*AUFGABE 1*.
Welchen vom II. Vatikanischen Konzil geprägten Begriff hält der Textabschnitt für vielversprechend?
*AUFGABE 2*.
Übersetze den folgenden Satz aus dem Textabschnitt ins Englische: „Diese prophetische und neutestamentliche Grundstruktur beruht auf christologisch-trinitätstheologischen Voraussetzungen und hat ekklesiologische Konsequenzen.“

*TEXTABSCHNITT*.
-----

Diese prophetische und neutestamentliche Grundstruktur beruht auf christologisch-trinitätstheologischen Voraussetzungen und hat ekklesiologische Konsequenzen.

b) Der christologisch-trinitätstheologische Hintergrund der „zeugenden Pastoral“ zeigt sich in der heilsrelevanten Differenz zwischen Jesus und denen, die bis heute in seiner Nachfolge stehen. Hier gilt es jedoch, eine Spannung auszuhalten: Einerseits ist alle pastorale Gegenwart im Alltag der Menschen nur „in seinem Namen“ möglich; andererseits ist dies aber wirklich seine Präsenz, die sich in der Präsenz der Christinnen und dem von ihnen und anderen getragenen Beziehungsgeflecht sozusagen „pneumatologisch“ verbirgt. In diesem oftmals nur in kurzen Augen­blicken aufscheinenden Geschehen geht es letztendlich um „Zeugung“ – „Du bist meine Tochter, mein Sohn; heute habe ich dich gezeugt“ (wie es in Psalm 2 und in den synoptischen Taufperikopen zu lesen ist) oder (in johanneischer Sprache) um „Geburt von oben“ – jener, „die nicht aus dem Blut, nicht aus dem Willen des Fleisches, nicht aus dem Willen des Mannes, sondern aus Gott geboren sind“ (Joh 1,13). Hier setzt eine von der Theologie und ihrer Tradition zu begleitende pastorale Grundauf­gabe an, unsere Gottesbilder, die Ablehnung, Distanz oder innere Zu­stim­mung motivieren, einem geistlichen, im Alltag zu vollziehenden Konversionsprozess zu unterziehen, bis das „sehr gut“ des Evangeliums in ihnen den Sieg davonträgt.

c) Die ekklesiologischen Konsequenzen der „zeugenden Pastoral“ erge­ben sich dort, wo im Raum der „Pastoralität“ Spannungen zwischen unseren sakramentalen Zeichen und Riten auf der einen und dem alltäglichen Beziehungsgeflecht der Menschen auf der anderen Seite auftauchen. Ich wies bereits auf die Gefahr hin, dass die messianischen Gesten und Episoden menschlichen Lebens von unseren Sakra­menten und unserer Liturgie sozusagen aufgesogen werden und einer immer schwerer zu passierenden Grenze zwischen dem Heiligen und dem Profanen zum Opfer fallen. Hier scheint mir der vom II. Vatikanischen Konzil geprägte Begriff der „Sakramentalität“ der Kirche eine vielver­sprechende Funktion ausüben zu können; allerdings unter der Bedin­gung, dass solche „Sakramentalität“ nicht nur von unseren Sakra­menten her definiert wird, sondern diese auch umkehrt von den im Alltag gesetzten messianischen Zeichen her verstanden werden.

Mir scheint, dass unsere kirchliche, von der Wissenschaft begleitete Pastoral viel von ihrer Energie in Grabenkämpfen verliert: Kämpfen, die – mit Erich Auerbach gesprochen – „umstrittenen und wankenden Ordnungen“ gelten. „Unterbrechung“ ist hier von Nöten! Unterhalb dieser Ordnungen bietet in der Tat das alltägliche Leben der Menschen, ihr Lebens- oder Christusglauben, der, die Augen und Ohren hat, ein unerschöpfliches Reservoir an Hoffnung.

-----

*VORLIEGENDE ZEILEN*.

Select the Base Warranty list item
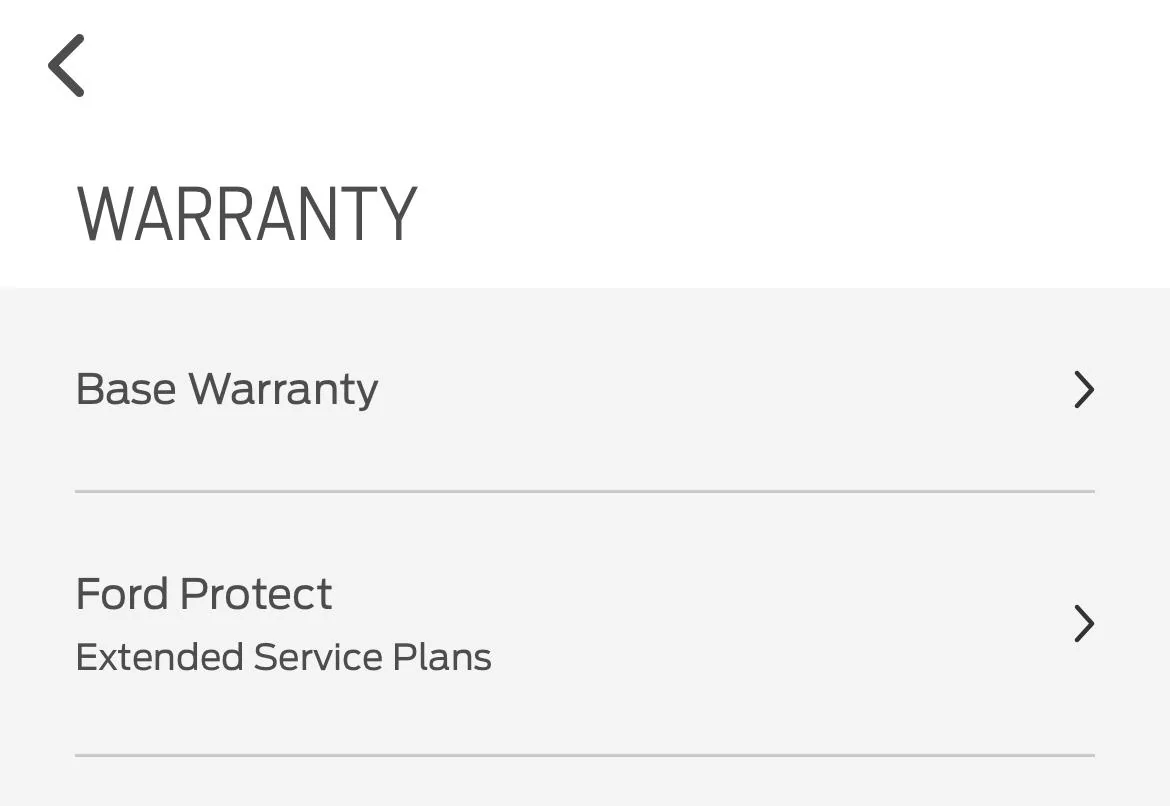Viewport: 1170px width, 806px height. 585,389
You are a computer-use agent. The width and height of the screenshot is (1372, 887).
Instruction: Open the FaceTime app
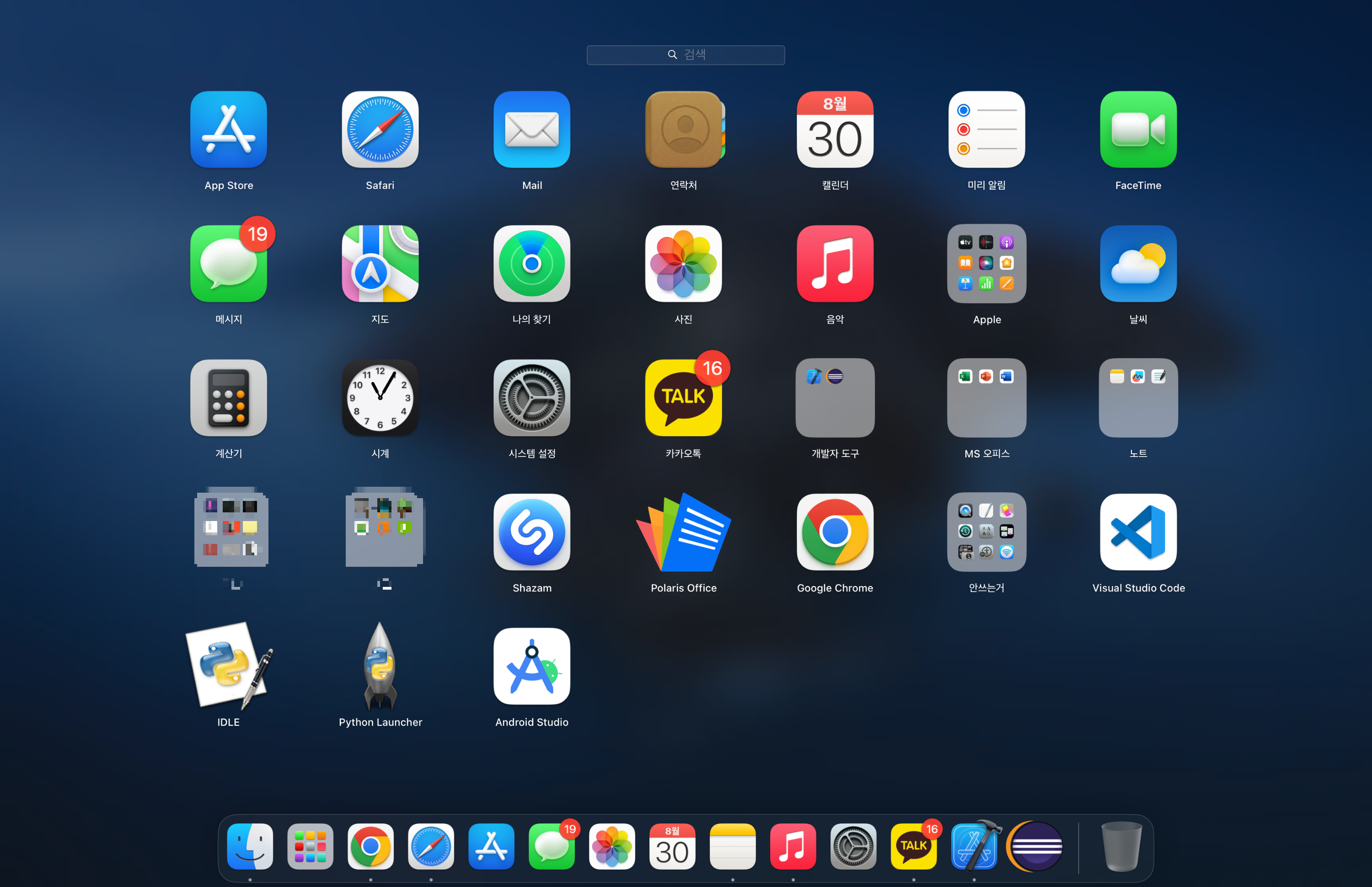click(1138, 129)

-----

*AUSGABE 1*.
Den Begriff der „Sakramentalität“ der Kirche.

*AUSGABE 2*.
This prophetic and New Testament basic structure rests on Christological and Trinitarian-theological presuppositions and has ecclesiological consequences.